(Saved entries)
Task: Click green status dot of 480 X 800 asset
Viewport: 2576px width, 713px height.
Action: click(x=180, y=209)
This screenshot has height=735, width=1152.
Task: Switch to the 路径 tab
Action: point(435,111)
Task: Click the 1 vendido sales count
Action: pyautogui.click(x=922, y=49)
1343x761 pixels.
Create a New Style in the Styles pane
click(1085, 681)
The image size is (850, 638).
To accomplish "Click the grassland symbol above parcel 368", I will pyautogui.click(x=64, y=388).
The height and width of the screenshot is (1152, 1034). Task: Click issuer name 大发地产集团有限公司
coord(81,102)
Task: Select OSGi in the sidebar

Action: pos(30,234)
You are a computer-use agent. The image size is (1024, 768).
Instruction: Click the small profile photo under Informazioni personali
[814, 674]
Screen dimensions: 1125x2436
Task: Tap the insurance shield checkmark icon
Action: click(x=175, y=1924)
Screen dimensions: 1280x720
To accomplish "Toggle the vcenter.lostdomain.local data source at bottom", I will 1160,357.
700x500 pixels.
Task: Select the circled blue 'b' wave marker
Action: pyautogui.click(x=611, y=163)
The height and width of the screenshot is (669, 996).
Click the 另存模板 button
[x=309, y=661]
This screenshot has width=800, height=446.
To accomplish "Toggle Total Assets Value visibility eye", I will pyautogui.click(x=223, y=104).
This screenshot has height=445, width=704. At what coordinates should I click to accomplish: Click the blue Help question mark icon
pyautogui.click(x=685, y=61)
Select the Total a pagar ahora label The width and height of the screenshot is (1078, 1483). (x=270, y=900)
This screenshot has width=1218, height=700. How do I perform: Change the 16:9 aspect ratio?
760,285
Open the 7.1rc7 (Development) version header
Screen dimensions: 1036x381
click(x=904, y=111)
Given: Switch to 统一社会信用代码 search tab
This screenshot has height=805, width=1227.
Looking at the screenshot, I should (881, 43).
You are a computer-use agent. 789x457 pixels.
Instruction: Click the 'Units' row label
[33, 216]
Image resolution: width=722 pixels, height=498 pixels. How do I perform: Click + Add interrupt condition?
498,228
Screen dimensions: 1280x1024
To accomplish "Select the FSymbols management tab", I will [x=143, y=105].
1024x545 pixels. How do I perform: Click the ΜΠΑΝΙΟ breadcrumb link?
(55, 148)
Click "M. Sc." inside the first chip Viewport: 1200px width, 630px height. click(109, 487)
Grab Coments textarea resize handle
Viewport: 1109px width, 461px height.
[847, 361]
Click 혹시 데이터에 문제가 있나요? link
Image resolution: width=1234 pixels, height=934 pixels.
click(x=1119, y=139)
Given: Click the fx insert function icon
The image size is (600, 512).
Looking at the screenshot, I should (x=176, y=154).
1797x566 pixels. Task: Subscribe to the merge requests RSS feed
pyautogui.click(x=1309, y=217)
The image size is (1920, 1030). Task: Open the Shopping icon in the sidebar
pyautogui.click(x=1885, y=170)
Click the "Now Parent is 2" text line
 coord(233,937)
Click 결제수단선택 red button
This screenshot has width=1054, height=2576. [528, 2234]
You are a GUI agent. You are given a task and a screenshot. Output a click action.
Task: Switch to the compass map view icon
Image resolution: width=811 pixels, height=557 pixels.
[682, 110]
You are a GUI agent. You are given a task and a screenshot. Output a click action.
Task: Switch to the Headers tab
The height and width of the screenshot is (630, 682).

* _What to do_:
Once more, give all the records exactly as they were written.

* _Response area_:
Task: Click green status dot of 480 X 800 asset
Viewport: 2576px width, 713px height.
Action: click(x=180, y=209)
This screenshot has height=735, width=1152.
Task: Switch to the 路径 tab
Action: point(435,111)
Task: Click the 1 vendido sales count
Action: pyautogui.click(x=922, y=49)
1343x761 pixels.
Create a New Style in the Styles pane
click(1085, 681)
The image size is (850, 638).
To accomplish "Click the grassland symbol above parcel 368", I will pyautogui.click(x=64, y=388).
The height and width of the screenshot is (1152, 1034). Task: Click issuer name 大发地产集团有限公司
coord(81,102)
Task: Select OSGi in the sidebar

Action: pos(30,234)
You are a computer-use agent. The image size is (1024, 768).
Instruction: Click the small profile photo under Informazioni personali
[814, 674]
Screen dimensions: 1125x2436
Task: Tap the insurance shield checkmark icon
Action: click(x=175, y=1924)
Screen dimensions: 1280x720
To accomplish "Toggle the vcenter.lostdomain.local data source at bottom", I will 1160,357.
700x500 pixels.
Task: Select the circled blue 'b' wave marker
Action: pyautogui.click(x=611, y=163)
The height and width of the screenshot is (669, 996).
Click the 另存模板 button
[x=309, y=661]
This screenshot has width=800, height=446.
To accomplish "Toggle Total Assets Value visibility eye", I will pyautogui.click(x=223, y=104).
This screenshot has height=445, width=704. At what coordinates should I click to accomplish: Click the blue Help question mark icon
pyautogui.click(x=685, y=61)
Select the Total a pagar ahora label The width and height of the screenshot is (1078, 1483). (x=270, y=900)
This screenshot has width=1218, height=700. How do I perform: Change the 16:9 aspect ratio?
760,285
Open the 7.1rc7 (Development) version header
Screen dimensions: 1036x381
click(x=904, y=111)
Given: Switch to 统一社会信用代码 search tab
This screenshot has height=805, width=1227.
Looking at the screenshot, I should (881, 43).
You are a computer-use agent. 789x457 pixels.
Instruction: Click the 'Units' row label
[33, 216]
Image resolution: width=722 pixels, height=498 pixels. How do I perform: Click + Add interrupt condition?
498,228
Screen dimensions: 1280x1024
To accomplish "Select the FSymbols management tab", I will [x=143, y=105].
1024x545 pixels. How do I perform: Click the ΜΠΑΝΙΟ breadcrumb link?
(55, 148)
Click "M. Sc." inside the first chip Viewport: 1200px width, 630px height. click(109, 487)
Grab Coments textarea resize handle
Viewport: 1109px width, 461px height.
[847, 361]
Click 혹시 데이터에 문제가 있나요? link
Image resolution: width=1234 pixels, height=934 pixels.
click(x=1119, y=139)
Given: Click the fx insert function icon
The image size is (600, 512).
Looking at the screenshot, I should (x=176, y=154).
1797x566 pixels. Task: Subscribe to the merge requests RSS feed
pyautogui.click(x=1309, y=217)
The image size is (1920, 1030). Task: Open the Shopping icon in the sidebar
pyautogui.click(x=1885, y=170)
Click the "Now Parent is 2" text line
 coord(233,937)
Click 결제수단선택 red button
This screenshot has width=1054, height=2576. [528, 2234]
You are a GUI agent. You are given a task and a screenshot. Output a click action.
Task: Switch to the compass map view icon
Image resolution: width=811 pixels, height=557 pixels.
[682, 110]
You are a GUI agent. You are given a task and a screenshot. Output a click action.
Task: Switch to the Headers tab
The height and width of the screenshot is (630, 682).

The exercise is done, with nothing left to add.